Drew is an expensive school. But my other favored school was Princeton, whose tuition was similar, and Drew was definitely the scholarship choice (they gave me a scholarship for over half of my tuition cost, based solely on my SAT scores.) Plus, of course, they gave me my first laptop when I got there - it's included in the tuition. They've always been a school committed to technology. In fact, that's another way I was much better versed than my fellows when competing for jobs after school - I was completely comfortable with any and all software applications I encountered, with the internet (such that it was at the time), and computers in general. I was competing (again, this was 12 years ago - there have been gains on both sides now :) - against people who had used typewriters or word processors all through college. Drew's technology edge gave me a distinct advantage over darned near everybody.
Do I think a comparable academic education could be received elsewhere, for cheaper? Absolutely. My graduate school education was top-drawer, and that school's tuition measured in four digits, not five.
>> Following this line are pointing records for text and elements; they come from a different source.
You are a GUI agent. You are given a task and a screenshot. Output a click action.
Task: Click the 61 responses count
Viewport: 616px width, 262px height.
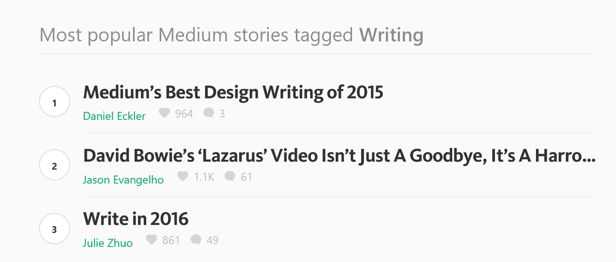click(246, 177)
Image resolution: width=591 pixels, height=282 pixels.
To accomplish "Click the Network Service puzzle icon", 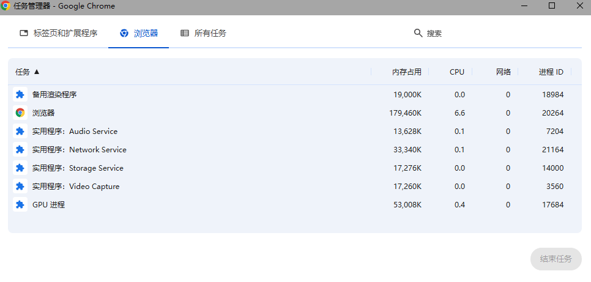I will 20,150.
Good teachers are everywhere, if you can find them. But I could never replace my total Drew experience anywhere else, I wouldn't want to. I have a seven month old son now, and I'm doing the frightening calculations to figure out how much I have to save to send HIM to Drew eighteen years from now, if he should choose to go there. (That was the internet search I was working on that led me to this site in the first place.)
FYI, I spent several years after graduate school working in corporate marketing, owned my own specialty retail business for two years, and taught full time for the past three years (a return to my original plan :). I am now home with my son full time, working as a teacher in one school and as a specialist in gifted education in another - on my own schedule.
One thing I wish I'd known? DON'T make working for someone else your goal - find a way to own your own business. Be a consultant, build a company, go for the gold - for money, for satisfaction, for being able to do what you love - it's the best way. Make friends with entrepreneurs, learn from their examples, find a niche, and fill it. While you're a student is the best time - SO many people will be willing to have an 'informational interview' with you - and those interviews are priceless.
Also - if going to Drew will put you up to your ears in debt, and you have another option that won't be nearly as taxing...DON'T go there. I couldn't tell you enough good things about this school, but avoid student debt AT ALL COSTS. IT WILL FOLLOW YOU FOR YEARS! You almost never make the money you think you will the first few years after college - and deferments and forebearances and all those loan things really build up your debt big time. A *little* debt to help - okay. Financing an entire tuition the size of Drew's - bad! Use judgment when making financial decisions like that. I didn't have to use financial aid for Drew, thanks to big scholarships and my parents - but I did use them for a few grad school classes later on, which were MUCH cheaper than Drew - and they're still following me around.